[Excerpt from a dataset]
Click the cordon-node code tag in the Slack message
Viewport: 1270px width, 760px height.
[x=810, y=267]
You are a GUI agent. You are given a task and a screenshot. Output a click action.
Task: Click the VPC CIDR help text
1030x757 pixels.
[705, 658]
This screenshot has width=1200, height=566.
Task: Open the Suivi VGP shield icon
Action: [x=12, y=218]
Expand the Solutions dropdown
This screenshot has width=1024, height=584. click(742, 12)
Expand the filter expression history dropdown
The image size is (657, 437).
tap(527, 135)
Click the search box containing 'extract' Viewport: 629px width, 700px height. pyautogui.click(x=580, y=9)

YOUR GOAL: Please retype all of the data above word for word, keeping every line as it is.

TASK ANSWER:
Click the cordon-node code tag in the Slack message
Viewport: 1270px width, 760px height.
[x=810, y=267]
You are a GUI agent. You are given a task and a screenshot. Output a click action.
Task: Click the VPC CIDR help text
1030x757 pixels.
[705, 658]
This screenshot has width=1200, height=566.
Task: Open the Suivi VGP shield icon
Action: [x=12, y=218]
Expand the Solutions dropdown
This screenshot has width=1024, height=584. click(742, 12)
Expand the filter expression history dropdown
The image size is (657, 437).
tap(527, 135)
Click the search box containing 'extract' Viewport: 629px width, 700px height. pyautogui.click(x=580, y=9)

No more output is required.